-- TASK STATEMENT --
List every line below that contains the string "icon".

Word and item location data
══════════

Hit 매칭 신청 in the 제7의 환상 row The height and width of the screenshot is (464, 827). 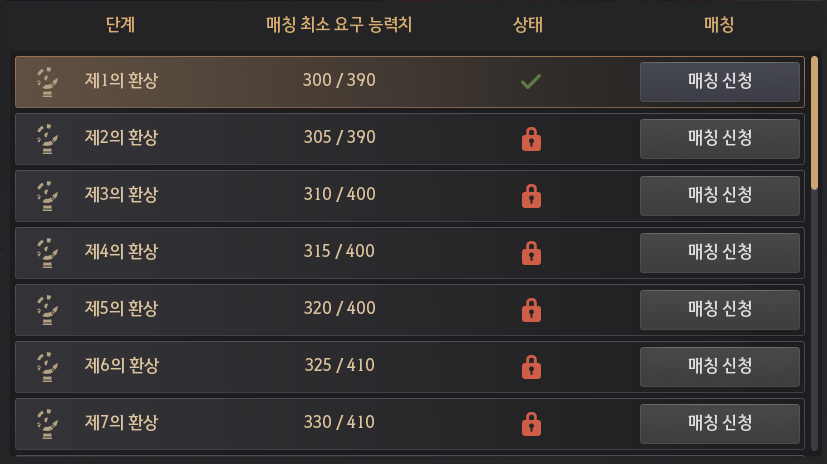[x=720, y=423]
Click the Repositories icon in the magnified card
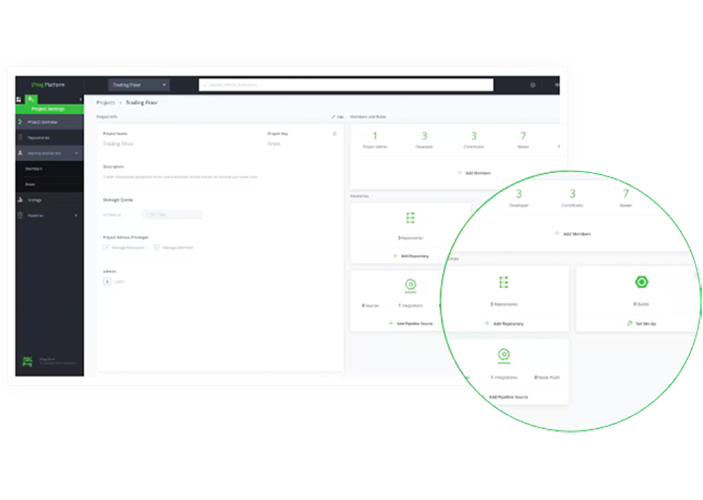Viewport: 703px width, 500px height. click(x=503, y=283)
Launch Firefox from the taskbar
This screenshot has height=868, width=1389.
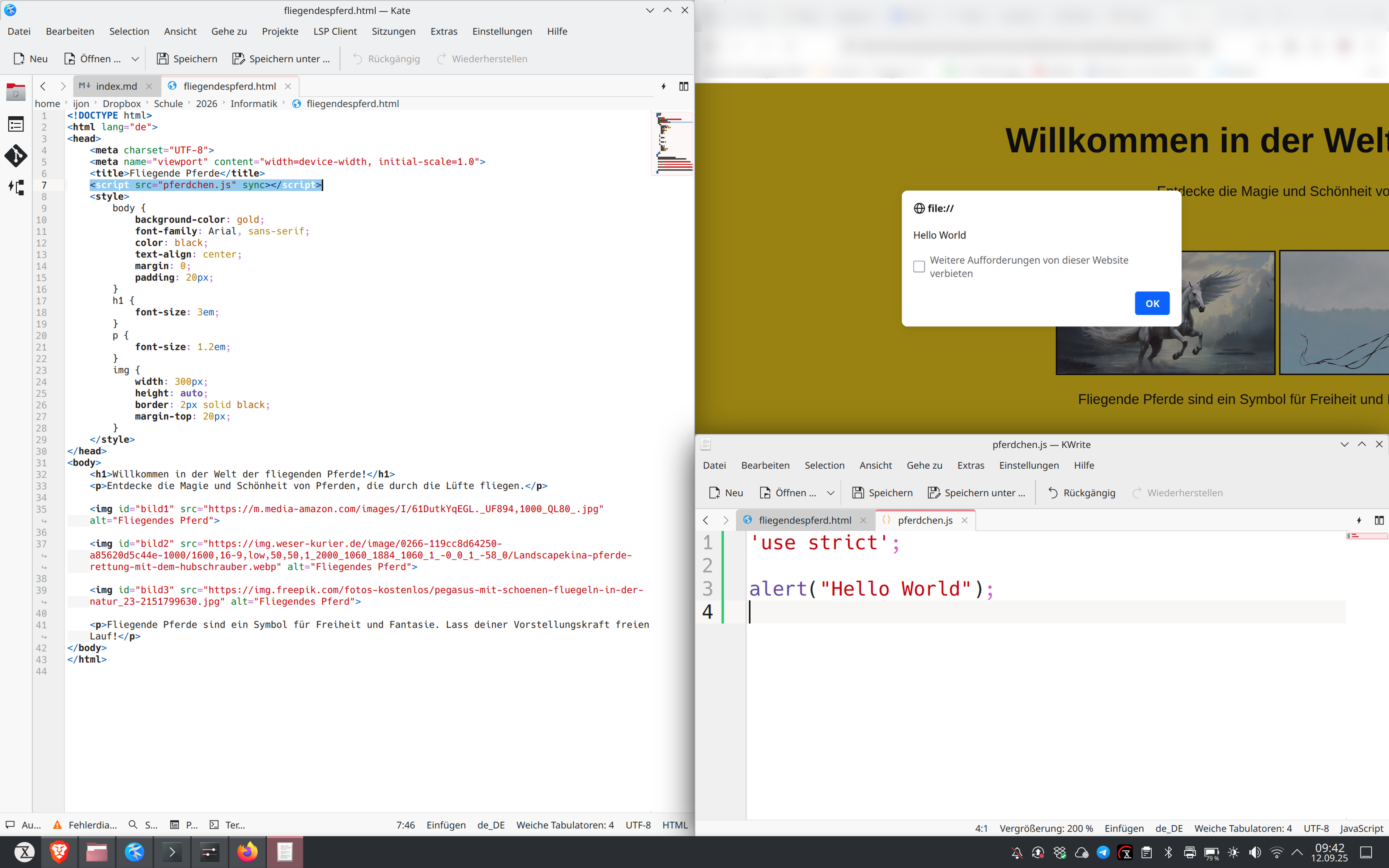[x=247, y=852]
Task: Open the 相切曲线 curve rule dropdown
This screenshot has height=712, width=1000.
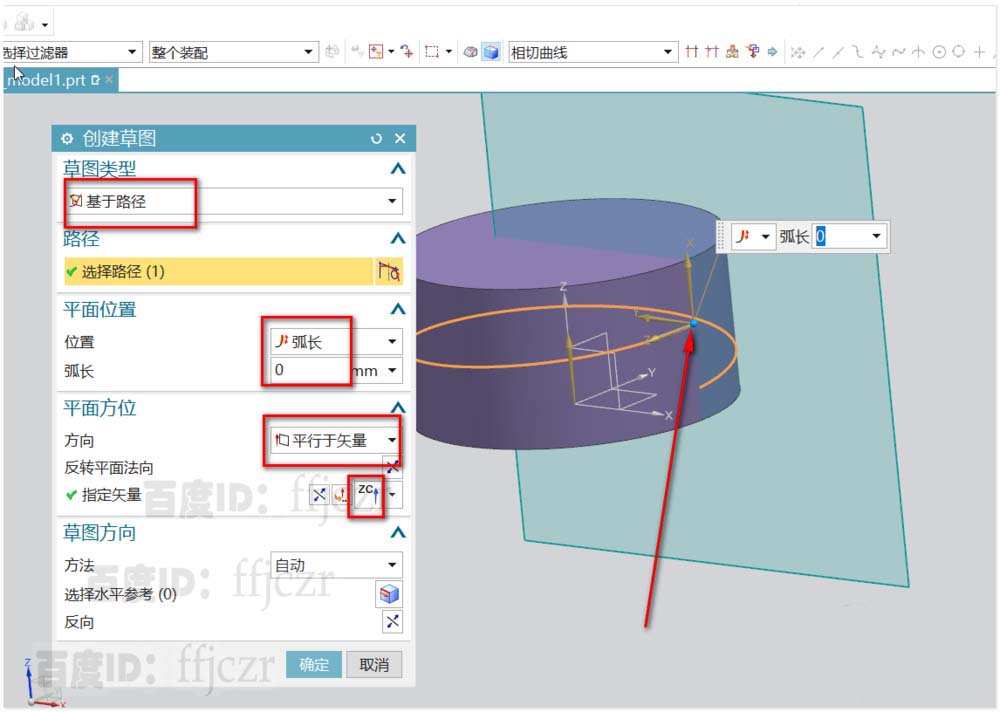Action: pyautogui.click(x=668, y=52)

══════════

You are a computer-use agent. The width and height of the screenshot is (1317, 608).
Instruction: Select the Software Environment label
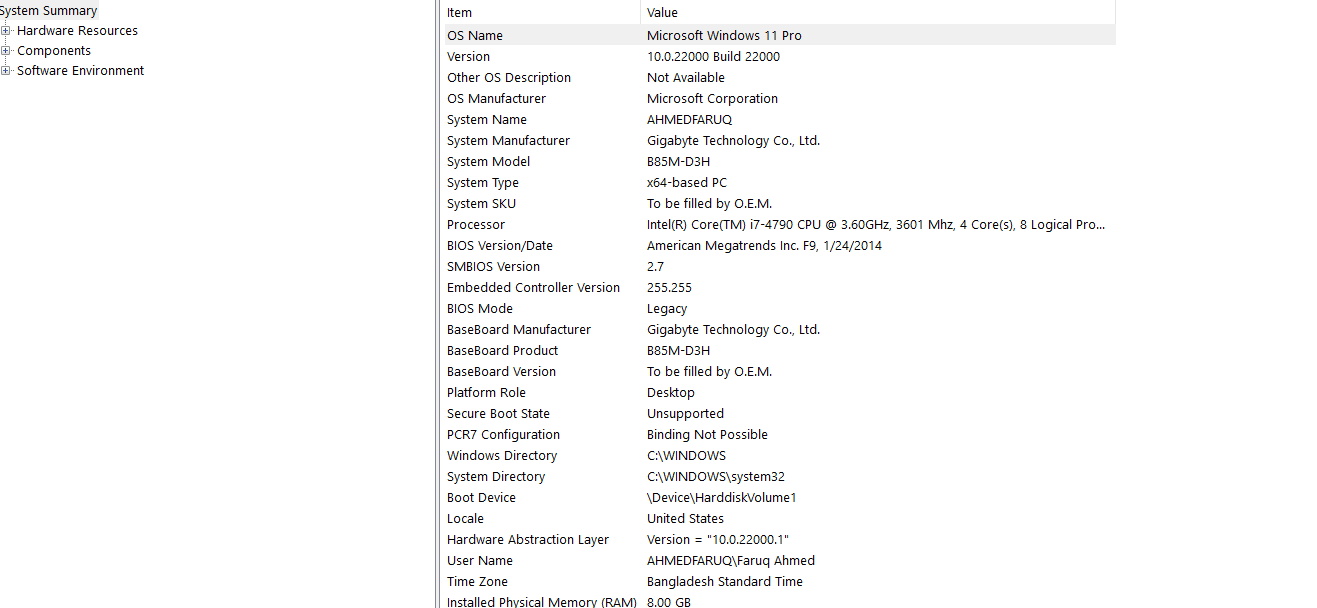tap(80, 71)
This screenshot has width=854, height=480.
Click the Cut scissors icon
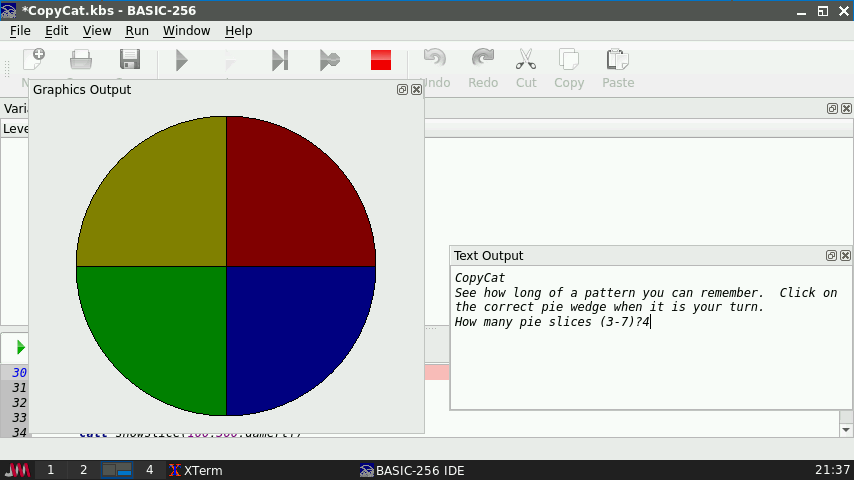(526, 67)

══════════

-- RESULT OF THIS EXERCISE --
Click the Repositories icon in the magnified card
Click the Cut scissors icon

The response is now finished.